爆弾
あらすじ:酔った勢いで自販機と店員に暴行を働いた中年男(佐藤二朗)が、警察に連行される。男はスズキタゴサクを名乗り、霊感を持っていると称して都内に仕掛けられた爆弾の存在を予告する。半信半疑で話を聞いていた刑事の類家(山田裕貴)だったが、実際に爆発が起こり、さらに男はこの後3回の爆発が起こると予見する。(シネマトゥディ)
とてつもなく面白い!と評判のこの作品。劇場で鑑賞してきた。原作は未読。
二転三転するストーリー、なんとも気色悪いけど目が離せないスズキタゴサクという謎の男に翻弄される捜査陣。実際に起こった爆破映像の凄まじさ、スリリングなサスペンスのようでいて、人間の弱さや本質を鋭くえぐる深いヒューマンドラマの側面も持つ、見ごたえのある作品だった。確かに面白い。

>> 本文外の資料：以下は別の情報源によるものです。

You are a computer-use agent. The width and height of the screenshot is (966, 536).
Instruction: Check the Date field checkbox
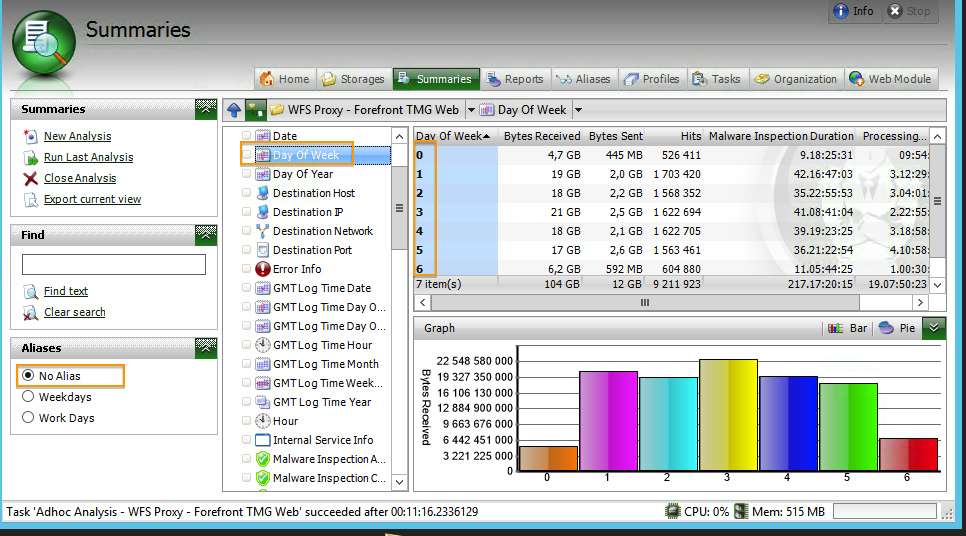point(247,136)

タゴサクを演じる佐藤二朗の怪演が素晴らしく、この演技や醸し出す得体のしれない雰囲気は、彼にしかできないだろう。対する山田裕貴もこれまた怪演といっていいくらいの迫力に目を見張らされた。脇を固める俳優たちも実力者ぞろい。ベテラン俳優の渡部篤郎を筆頭に、若手も伊藤沙里、染谷将太、坂東龍汰、寛一郎と達者な役所ばかりだ。彼らそれぞれが等しくタゴサクに痛いところを突かれて翻弄されるさまから、とにかく目が離せないのだ。ストーリー設定ももちろん異色で面白いのだけれど、この役者たちVSタゴサクがとにかく面白かった。取調室や犯人の雰囲気は少し、フィンチャー監督のセブンを思い出した。